#### Data extract ####

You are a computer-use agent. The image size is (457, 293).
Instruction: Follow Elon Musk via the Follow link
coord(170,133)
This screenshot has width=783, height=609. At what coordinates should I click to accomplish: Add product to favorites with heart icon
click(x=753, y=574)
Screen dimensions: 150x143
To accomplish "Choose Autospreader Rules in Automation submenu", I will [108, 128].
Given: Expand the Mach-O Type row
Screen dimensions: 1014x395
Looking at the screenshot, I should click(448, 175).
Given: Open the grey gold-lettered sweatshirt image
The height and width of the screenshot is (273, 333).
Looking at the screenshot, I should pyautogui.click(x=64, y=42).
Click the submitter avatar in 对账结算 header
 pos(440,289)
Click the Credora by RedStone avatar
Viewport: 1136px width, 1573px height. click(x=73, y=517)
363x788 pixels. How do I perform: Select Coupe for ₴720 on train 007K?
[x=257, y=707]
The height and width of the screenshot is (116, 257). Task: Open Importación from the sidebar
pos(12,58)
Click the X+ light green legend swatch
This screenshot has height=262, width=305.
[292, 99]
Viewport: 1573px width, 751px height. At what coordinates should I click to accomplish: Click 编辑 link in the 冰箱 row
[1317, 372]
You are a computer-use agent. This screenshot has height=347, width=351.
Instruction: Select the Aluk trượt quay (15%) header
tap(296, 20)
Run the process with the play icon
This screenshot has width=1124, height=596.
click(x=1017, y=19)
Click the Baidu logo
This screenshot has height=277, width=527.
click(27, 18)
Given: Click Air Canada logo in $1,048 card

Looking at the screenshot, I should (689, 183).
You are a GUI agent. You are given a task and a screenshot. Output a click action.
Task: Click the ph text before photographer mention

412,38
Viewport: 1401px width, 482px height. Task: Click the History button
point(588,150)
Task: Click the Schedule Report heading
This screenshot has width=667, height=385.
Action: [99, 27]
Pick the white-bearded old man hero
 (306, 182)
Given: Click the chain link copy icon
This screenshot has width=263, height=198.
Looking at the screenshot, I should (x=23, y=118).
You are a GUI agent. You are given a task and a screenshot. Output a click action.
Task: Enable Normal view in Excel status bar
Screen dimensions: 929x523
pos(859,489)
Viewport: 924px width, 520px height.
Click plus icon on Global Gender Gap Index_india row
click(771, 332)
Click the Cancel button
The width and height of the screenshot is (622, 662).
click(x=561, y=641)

####

Look above for the line with "Instruction: Follow Elon" and the line with "Viewport: 924px width, 520px height.", and reproduce exactly those two lines plus every line between, nothing more.

Instruction: Follow Elon Musk via the Follow link
coord(170,133)
This screenshot has width=783, height=609. At what coordinates should I click to accomplish: Add product to favorites with heart icon
click(x=753, y=574)
Screen dimensions: 150x143
To accomplish "Choose Autospreader Rules in Automation submenu", I will [108, 128].
Given: Expand the Mach-O Type row
Screen dimensions: 1014x395
Looking at the screenshot, I should click(448, 175).
Given: Open the grey gold-lettered sweatshirt image
The height and width of the screenshot is (273, 333).
Looking at the screenshot, I should pyautogui.click(x=64, y=42).
Click the submitter avatar in 对账结算 header
 pos(440,289)
Click the Credora by RedStone avatar
Viewport: 1136px width, 1573px height. click(x=73, y=517)
363x788 pixels. How do I perform: Select Coupe for ₴720 on train 007K?
[x=257, y=707]
The height and width of the screenshot is (116, 257). Task: Open Importación from the sidebar
pos(12,58)
Click the X+ light green legend swatch
This screenshot has height=262, width=305.
[292, 99]
Viewport: 1573px width, 751px height. At what coordinates should I click to accomplish: Click 编辑 link in the 冰箱 row
[1317, 372]
You are a computer-use agent. This screenshot has height=347, width=351.
Instruction: Select the Aluk trượt quay (15%) header
tap(296, 20)
Run the process with the play icon
This screenshot has width=1124, height=596.
click(x=1017, y=19)
Click the Baidu logo
This screenshot has height=277, width=527.
click(27, 18)
Given: Click Air Canada logo in $1,048 card

Looking at the screenshot, I should (689, 183).
You are a GUI agent. You are given a task and a screenshot. Output a click action.
Task: Click the ph text before photographer mention

412,38
Viewport: 1401px width, 482px height. Task: Click the History button
point(588,150)
Task: Click the Schedule Report heading
This screenshot has width=667, height=385.
Action: [99, 27]
Pick the white-bearded old man hero
 (306, 182)
Given: Click the chain link copy icon
This screenshot has width=263, height=198.
Looking at the screenshot, I should (x=23, y=118).
You are a GUI agent. You are given a task and a screenshot. Output a click action.
Task: Enable Normal view in Excel status bar
Screen dimensions: 929x523
pos(859,489)
Viewport: 924px width, 520px height.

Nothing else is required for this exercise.